====== Exercise data

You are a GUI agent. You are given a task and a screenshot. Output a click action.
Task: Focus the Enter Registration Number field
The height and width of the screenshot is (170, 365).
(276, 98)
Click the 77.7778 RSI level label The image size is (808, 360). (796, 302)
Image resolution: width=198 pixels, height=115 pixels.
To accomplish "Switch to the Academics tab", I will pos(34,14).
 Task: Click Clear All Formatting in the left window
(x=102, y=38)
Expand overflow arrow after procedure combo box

============

◆ Aim of the exercise
Write the material out once more so that every line matches the original.

◆ Task result
You are a GUI agent. You are given a task and a screenshot. Output a click action.
Task: Focus the Enter Registration Number field
The height and width of the screenshot is (170, 365).
(276, 98)
Click the 77.7778 RSI level label The image size is (808, 360). (796, 302)
Image resolution: width=198 pixels, height=115 pixels.
To accomplish "Switch to the Academics tab", I will pos(34,14).
 Task: Click Clear All Formatting in the left window
(x=102, y=38)
Expand overflow arrow after procedure combo box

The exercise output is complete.